Aim: Pick out every line in the records that contains the word "search". Case counts.

▼

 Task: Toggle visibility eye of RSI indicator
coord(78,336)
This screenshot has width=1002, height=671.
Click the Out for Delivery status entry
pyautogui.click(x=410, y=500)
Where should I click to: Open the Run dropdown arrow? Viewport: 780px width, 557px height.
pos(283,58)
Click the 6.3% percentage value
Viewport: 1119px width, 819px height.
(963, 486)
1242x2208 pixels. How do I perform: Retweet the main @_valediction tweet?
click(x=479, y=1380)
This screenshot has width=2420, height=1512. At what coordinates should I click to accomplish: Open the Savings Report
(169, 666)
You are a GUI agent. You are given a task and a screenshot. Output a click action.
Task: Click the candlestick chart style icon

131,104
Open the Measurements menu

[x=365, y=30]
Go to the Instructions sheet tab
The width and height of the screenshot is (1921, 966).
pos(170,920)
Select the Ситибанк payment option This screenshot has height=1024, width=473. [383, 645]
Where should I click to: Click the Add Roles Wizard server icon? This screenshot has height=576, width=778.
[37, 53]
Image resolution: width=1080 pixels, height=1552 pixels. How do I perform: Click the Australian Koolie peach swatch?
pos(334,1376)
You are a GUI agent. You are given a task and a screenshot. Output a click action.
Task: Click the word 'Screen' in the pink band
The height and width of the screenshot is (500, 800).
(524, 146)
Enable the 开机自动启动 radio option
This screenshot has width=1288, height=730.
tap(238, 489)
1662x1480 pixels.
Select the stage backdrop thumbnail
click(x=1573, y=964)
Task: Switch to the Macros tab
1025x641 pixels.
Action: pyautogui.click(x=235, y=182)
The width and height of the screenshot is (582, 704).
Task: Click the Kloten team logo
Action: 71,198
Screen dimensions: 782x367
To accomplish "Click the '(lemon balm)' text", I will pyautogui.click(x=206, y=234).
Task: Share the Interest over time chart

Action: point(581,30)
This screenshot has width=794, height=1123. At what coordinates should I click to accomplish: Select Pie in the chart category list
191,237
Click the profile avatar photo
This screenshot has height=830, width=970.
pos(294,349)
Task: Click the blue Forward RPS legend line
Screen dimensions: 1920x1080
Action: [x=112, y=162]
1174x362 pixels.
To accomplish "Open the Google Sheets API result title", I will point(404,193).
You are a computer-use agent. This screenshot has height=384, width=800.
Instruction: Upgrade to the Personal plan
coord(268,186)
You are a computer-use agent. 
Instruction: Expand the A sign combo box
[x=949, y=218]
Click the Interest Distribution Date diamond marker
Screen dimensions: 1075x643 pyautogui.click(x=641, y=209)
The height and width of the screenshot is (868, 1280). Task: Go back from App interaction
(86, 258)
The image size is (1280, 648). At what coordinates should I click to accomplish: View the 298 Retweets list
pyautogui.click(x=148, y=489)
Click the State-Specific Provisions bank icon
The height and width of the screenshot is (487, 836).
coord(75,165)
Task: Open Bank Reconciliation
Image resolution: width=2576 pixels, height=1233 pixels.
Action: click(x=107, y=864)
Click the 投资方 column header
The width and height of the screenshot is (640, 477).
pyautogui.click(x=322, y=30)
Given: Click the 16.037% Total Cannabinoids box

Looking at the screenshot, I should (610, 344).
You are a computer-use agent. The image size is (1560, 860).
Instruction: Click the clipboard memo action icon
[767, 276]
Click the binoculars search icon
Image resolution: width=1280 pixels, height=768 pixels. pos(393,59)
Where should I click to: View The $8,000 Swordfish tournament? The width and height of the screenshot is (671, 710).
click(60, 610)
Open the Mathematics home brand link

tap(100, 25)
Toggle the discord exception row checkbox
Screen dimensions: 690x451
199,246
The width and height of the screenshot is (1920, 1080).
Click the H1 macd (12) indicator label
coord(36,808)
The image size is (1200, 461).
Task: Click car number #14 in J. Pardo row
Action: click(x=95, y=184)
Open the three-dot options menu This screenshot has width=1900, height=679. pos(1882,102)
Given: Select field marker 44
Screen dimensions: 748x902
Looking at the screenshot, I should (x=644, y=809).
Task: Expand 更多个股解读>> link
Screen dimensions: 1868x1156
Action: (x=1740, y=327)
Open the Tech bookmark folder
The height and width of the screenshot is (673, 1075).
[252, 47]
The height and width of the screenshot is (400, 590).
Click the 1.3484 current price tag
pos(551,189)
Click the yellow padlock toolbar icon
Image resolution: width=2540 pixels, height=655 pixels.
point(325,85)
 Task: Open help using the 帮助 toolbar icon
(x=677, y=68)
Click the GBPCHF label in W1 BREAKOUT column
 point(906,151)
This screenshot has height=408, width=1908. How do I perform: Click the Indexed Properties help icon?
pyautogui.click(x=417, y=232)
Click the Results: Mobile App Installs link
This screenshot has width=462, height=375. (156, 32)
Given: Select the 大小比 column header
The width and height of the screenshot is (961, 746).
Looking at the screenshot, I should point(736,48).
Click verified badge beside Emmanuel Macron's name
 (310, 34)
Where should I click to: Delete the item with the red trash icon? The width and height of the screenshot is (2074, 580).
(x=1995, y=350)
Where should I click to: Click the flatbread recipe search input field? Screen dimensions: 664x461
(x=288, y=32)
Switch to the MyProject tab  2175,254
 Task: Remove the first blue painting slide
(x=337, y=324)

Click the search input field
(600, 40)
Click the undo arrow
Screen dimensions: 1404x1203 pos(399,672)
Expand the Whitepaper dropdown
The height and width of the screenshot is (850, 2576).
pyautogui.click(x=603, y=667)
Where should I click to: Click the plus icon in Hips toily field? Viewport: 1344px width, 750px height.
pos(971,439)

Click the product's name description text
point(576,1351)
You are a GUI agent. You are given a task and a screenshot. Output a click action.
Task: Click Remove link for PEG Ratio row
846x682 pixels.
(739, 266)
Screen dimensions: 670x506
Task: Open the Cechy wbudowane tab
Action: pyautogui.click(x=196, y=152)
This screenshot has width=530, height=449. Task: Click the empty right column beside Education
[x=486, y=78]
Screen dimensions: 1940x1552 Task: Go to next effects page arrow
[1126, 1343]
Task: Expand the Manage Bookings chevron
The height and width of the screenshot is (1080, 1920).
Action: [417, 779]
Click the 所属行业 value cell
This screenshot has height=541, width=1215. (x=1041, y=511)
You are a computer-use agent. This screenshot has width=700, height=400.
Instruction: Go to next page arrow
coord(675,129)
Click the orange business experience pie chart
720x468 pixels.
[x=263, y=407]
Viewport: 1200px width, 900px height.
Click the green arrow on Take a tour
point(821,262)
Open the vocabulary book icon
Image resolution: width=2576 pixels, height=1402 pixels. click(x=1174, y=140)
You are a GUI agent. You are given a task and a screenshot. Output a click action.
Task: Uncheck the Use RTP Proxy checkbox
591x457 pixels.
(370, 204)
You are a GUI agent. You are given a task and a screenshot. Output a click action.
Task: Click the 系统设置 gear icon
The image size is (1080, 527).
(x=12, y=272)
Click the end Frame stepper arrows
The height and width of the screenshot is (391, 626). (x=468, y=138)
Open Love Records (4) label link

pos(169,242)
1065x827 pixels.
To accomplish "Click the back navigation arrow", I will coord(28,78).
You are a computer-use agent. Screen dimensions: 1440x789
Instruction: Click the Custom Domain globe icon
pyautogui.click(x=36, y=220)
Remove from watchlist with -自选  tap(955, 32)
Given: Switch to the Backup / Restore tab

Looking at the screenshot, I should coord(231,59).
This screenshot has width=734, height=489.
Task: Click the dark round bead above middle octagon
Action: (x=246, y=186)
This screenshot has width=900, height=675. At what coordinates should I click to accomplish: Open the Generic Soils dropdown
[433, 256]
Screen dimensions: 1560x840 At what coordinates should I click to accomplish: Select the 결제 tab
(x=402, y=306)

▲

Correct response:
Click the binoculars search icon
Where should I click to: Click the flatbread recipe search input field? Screen dimensions: 664x461
Click the search input field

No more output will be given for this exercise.